Notons que dans le cadre de la constitution des « cahiers de rappel », les données peuvent être collectées sur un support papier, potentiellement « laissé à la vue » de tout nouveau client entrant, donc le risque semble être particulièrement élevé.

Voici quelques recommandations visant à garantir au mieux la sécurité des données :

  • Ne pas laisser le « cahier de rappel » à la disposition des clients entrants.
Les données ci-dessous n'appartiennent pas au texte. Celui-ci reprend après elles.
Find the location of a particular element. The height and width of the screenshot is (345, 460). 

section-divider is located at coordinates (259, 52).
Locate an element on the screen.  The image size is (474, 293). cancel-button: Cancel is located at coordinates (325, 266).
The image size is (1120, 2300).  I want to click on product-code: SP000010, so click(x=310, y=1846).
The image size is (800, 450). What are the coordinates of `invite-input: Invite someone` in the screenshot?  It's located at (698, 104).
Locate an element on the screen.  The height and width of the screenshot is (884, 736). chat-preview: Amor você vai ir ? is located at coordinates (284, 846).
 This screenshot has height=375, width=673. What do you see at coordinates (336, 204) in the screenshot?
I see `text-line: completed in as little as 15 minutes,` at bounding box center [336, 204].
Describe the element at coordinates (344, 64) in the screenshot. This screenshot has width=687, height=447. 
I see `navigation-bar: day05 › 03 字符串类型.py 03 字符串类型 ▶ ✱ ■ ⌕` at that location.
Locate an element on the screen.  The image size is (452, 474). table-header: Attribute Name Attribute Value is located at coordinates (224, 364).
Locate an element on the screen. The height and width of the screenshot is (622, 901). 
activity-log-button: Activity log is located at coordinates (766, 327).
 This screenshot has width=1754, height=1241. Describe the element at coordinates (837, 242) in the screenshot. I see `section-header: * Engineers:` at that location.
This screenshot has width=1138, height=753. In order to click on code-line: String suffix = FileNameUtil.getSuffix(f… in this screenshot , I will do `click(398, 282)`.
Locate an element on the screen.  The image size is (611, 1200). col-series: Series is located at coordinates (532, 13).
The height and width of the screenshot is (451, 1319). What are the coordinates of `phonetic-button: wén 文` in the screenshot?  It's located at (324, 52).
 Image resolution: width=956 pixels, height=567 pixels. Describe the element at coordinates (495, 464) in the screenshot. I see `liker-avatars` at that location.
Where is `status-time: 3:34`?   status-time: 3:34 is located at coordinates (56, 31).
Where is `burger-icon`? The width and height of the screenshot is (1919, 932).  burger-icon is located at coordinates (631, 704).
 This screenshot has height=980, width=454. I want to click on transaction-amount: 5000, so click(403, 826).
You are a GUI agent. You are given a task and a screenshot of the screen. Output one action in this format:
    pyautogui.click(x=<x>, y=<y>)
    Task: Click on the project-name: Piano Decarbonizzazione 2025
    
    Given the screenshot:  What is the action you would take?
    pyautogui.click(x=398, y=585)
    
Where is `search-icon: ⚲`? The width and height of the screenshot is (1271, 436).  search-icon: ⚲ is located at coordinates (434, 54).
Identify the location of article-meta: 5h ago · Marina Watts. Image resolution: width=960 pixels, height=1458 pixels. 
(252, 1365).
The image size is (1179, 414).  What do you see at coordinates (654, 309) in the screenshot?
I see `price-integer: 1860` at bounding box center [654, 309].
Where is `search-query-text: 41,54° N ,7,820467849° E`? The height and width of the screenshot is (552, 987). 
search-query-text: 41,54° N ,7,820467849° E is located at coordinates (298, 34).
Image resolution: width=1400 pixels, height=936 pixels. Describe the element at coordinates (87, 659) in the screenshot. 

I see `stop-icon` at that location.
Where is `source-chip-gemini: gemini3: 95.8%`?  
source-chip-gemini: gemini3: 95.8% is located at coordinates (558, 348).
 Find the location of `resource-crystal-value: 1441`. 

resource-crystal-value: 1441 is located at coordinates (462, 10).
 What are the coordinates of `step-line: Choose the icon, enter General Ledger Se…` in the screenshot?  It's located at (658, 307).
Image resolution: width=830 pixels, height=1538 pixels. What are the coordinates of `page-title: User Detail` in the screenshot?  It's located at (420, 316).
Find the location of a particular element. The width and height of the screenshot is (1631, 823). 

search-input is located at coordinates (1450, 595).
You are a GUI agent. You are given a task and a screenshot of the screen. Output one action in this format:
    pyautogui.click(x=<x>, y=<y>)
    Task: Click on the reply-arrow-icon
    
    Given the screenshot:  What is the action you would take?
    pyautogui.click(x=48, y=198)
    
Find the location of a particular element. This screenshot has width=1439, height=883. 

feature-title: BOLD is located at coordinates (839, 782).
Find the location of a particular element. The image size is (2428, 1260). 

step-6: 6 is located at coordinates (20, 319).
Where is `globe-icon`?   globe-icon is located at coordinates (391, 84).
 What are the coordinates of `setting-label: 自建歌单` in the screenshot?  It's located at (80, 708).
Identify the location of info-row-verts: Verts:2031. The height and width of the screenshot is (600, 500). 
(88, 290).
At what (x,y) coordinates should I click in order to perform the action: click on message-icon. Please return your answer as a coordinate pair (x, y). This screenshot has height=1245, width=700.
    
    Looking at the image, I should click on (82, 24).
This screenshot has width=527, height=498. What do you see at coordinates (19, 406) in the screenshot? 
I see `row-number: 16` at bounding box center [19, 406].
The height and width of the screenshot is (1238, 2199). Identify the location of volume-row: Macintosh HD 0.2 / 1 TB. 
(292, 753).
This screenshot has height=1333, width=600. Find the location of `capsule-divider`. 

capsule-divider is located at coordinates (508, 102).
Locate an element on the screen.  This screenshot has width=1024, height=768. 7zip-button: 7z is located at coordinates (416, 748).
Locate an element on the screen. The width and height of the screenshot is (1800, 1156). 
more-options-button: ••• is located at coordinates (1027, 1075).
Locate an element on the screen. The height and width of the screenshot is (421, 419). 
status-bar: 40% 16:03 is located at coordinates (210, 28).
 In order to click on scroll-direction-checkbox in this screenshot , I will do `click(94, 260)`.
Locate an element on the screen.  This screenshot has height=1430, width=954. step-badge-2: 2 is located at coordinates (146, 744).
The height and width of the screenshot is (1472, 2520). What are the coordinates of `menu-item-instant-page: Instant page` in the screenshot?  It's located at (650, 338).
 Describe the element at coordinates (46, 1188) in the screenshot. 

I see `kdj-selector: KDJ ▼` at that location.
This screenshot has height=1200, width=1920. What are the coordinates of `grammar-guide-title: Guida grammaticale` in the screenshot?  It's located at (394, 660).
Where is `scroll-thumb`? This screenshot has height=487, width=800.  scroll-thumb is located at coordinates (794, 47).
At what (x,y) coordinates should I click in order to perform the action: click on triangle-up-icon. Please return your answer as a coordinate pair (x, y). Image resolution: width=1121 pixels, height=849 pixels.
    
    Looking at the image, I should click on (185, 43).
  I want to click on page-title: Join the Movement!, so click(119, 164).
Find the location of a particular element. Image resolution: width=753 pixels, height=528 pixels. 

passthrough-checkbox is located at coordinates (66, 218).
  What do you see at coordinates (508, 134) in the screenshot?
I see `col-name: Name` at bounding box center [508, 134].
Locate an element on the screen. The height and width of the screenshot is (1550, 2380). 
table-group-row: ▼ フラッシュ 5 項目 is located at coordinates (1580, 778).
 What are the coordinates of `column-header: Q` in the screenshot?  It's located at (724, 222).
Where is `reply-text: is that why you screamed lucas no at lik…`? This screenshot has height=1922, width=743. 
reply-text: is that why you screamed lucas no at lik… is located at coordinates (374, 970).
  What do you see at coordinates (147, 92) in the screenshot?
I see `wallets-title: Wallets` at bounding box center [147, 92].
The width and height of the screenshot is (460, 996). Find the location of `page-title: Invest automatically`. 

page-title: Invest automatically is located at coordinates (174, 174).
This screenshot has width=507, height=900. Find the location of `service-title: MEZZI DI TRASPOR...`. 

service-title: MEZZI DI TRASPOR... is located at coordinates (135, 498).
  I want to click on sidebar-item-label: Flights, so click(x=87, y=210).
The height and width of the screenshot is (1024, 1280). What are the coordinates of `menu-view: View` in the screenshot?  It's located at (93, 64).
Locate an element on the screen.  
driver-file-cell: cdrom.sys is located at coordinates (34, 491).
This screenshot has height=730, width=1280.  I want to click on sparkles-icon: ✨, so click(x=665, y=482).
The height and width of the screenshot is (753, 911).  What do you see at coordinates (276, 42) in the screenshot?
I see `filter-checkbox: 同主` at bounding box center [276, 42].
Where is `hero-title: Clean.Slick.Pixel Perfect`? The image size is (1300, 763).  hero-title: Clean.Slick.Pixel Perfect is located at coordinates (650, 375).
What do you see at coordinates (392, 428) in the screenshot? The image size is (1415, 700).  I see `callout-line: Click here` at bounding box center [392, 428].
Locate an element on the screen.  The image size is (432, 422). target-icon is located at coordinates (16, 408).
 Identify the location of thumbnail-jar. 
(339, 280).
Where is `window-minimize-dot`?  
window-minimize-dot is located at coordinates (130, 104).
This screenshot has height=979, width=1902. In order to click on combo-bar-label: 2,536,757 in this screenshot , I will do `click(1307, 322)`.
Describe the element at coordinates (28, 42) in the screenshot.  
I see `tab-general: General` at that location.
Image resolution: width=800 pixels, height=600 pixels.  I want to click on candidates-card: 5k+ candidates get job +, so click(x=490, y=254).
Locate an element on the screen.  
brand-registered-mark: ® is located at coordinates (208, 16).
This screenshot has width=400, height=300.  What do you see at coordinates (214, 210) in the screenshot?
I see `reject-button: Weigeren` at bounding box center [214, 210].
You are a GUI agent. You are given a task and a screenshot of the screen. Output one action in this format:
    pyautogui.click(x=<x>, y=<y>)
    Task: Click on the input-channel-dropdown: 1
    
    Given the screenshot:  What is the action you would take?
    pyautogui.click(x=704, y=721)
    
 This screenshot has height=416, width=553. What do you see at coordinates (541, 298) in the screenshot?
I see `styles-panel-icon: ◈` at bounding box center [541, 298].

Le cahier doit être présenté par le restaurateur dès lors qu’un nouveau client souhaite s’installer.

  • A la fin de la journée, les cahiers de rappel devraient être placés dans un coffre, ou à tout le moins dans une salle sécurisée de l’établissement.

  • Les données personnelles doivent être supprimées à l’issue d’un délai de 14 jours maximum, ce qui veut dire que même si le « cahier de rappel » n’est pas achevé à l’issue de ce délai, il doit être détruit afin de respecter la durée de conservation des données.

Dans le cadre de la gestion de la crise sanitaire, ce nouveau rebondissement n’est pas sans effet pour le droit à la protection des données personnelles, qui mérite une attention particulière.

***

Le cabinet HAAS Avocats est spécialisé depuis plus de 20 ans dans la protection des données personnelles et se tient à vos côtés pour vous accompagner dans la conformité de vos traitements de données. Pour en savoir plus, contactez-nous ici.

 

[1]   Communiqué de presse, 5 octobre 2020 https://minefi.hosting.augure.com/Augure_Minefi/r/ContenuEnLigne/Download?id=6EDC2BBC-CF71-49ED-8ADD-AE4F5484E4D6&filename=244%20-%20renforcement%20du%20protocole%20sanitaire%20dans%20les%20restaurants.pdf

[2] En ce sens : https://nltimes.nl/2020/08/26/cafes-violating-customer-privacy-covid-contact-data

[3] Article 5, b) du RGPD et article 4, 2° de la loi Informatique et Libertés.

[4] Article 5, c) du RGPD et article 4, 3° de la loi Informatique et Libertés.

[5] Article 5, e) du RGPD et article 4, 5° de la loi Informatique et Libertés.

[6] Articles 24 et 32 du RGPD et article 57 de la loi Informatique et Libertés.